The configuration file

We provide an example configuration file under config/fenicsx-tests-gsoc2024.toml. In order to launch its experiments, we would use:

testbuddy-g5k --configuration config/fenicsx-tests-gsoc2024.toml launch

Generally, it is envisioned that you would write your own configuration files to declare the tests you would like to run on Grid’5000. The configuration files are using the TOML format. A configuration file has two sections, [sync] and [launch]. There are also three keys, login, project, name that do not belong in those sections, and you would declare them at the top of the file:

login = "g5k-username"
project = "my-fenicsx-tests"
name = "my-experiment"

This will log in to Grid’5000 with the username set to g5k-username. The project and name keys will have the effect of testbuddy-g5k creating a directory ~/testbuddy-g5k/my-fenics-tests/poisson, and putting inside it all declared assets. The experiment is expected to store its results under and ~/testbuddy-g5k/my-fenics-tests/my-experiments/results. Note that this is per-server, meaning that under the Grid’5000 access point server you’d find corresponding assets under ~/site.
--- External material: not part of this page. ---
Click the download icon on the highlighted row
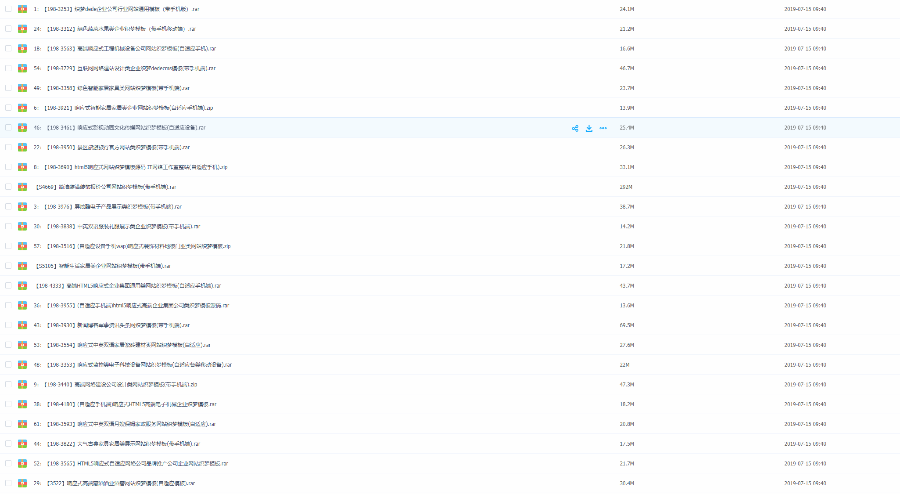This screenshot has height=494, width=900. (589, 128)
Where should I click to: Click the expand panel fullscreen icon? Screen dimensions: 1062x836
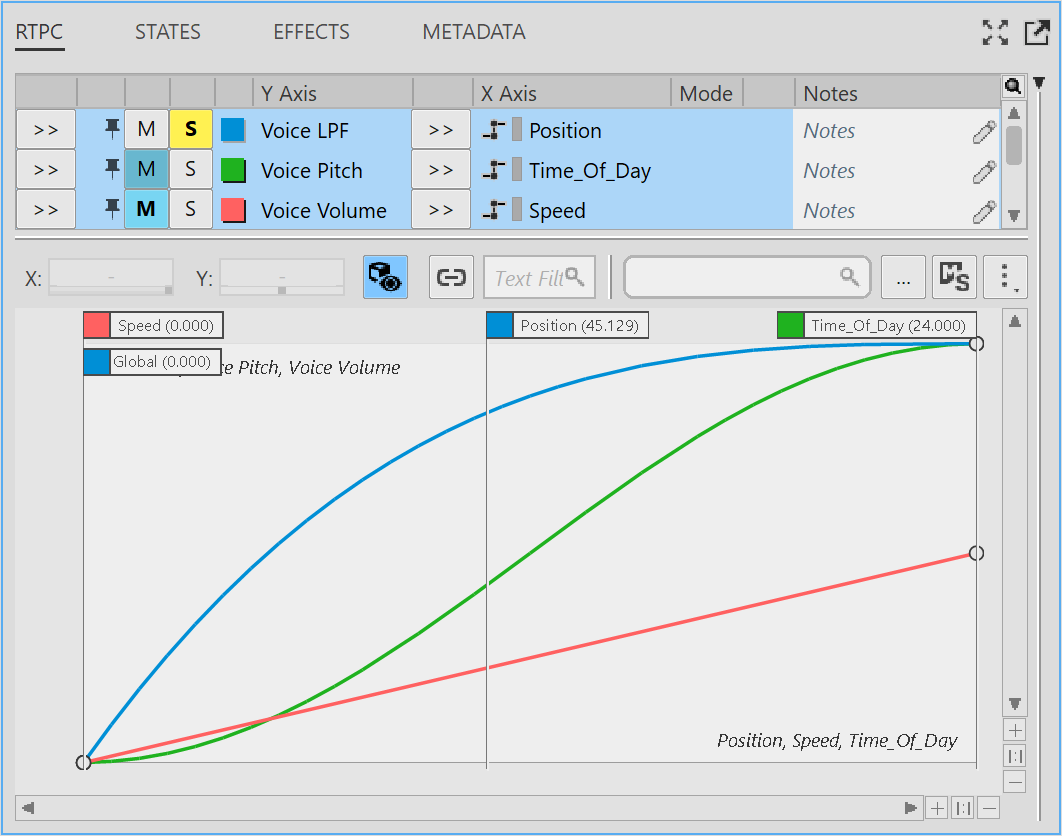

In a single configuration file, only one login, project, and name can be set. However, each experiment can declare its own assets, entrypoint, parameters, site, and grd options (i.e. how many hosts to run on, what type of CPU/GPU/hardware resources to request from Grid’5000, and so on.)

The [sync] section

These are the configuration options particular to the sync subcommand of testbuddy-g5k. Currently, there is only:

results = "/local/path/to/results"

which will store all obtained tarballs from testbuddy sync locally into /local/path/to/results. This directory lies in the filesystem of the computer that runs testbuddy-g5k.

Warning

In order for this feature to work, your experiments must store their results in tarballs under the directory SRC_DIR/results, where SRC_DIR is passed to the script by testbuddy-g5k via --src-dir= (you cannot configure this; it is the directory /home/login/testbuddy-g5k/project/name.)

The [launch] section

In this section we declare the experiments array which contains all the experiments that will be executed. Each experiment is a different job on its own resources in Grid’5000. Some options can be the same for all experiments, and are defined in their own keys under [launch], while others are defined within the elements of experiments. For example:

[launch]
assets = [
  "/path/to/experiment_sources/",
  "/some/additional/directory/",
  "/some/additional/file/db.sqlite3"
]
entrypoint = "entrypoint.py"
grd_environment = "debian11-nfs"
experiments = [
  { site = "rennes", cluster = "paravance", grd_options = "hosts=8" },
  { site = "grenoble", cluster = "dahu", grd_options = "hosts=4" }
]

What we call assets here are the source code files that will run an experiment.

This is a configuration of two experiments. In this configuration, both experiments have common assets and a common entrypoint, entrypoint.py, as well as common grd_environment, but they have different key values for site, cluster, grd_options. The assets are placed under site/testbuddy-g5k/project/name, and then entrypoint is a filepath relative to that directory, i.e. site/testbuddy-g5k/project/name/entrypoint. The entrypoint script will be executed on one host of those acquired, and typically coordinates all hosts in a cluster to work together for the experiment.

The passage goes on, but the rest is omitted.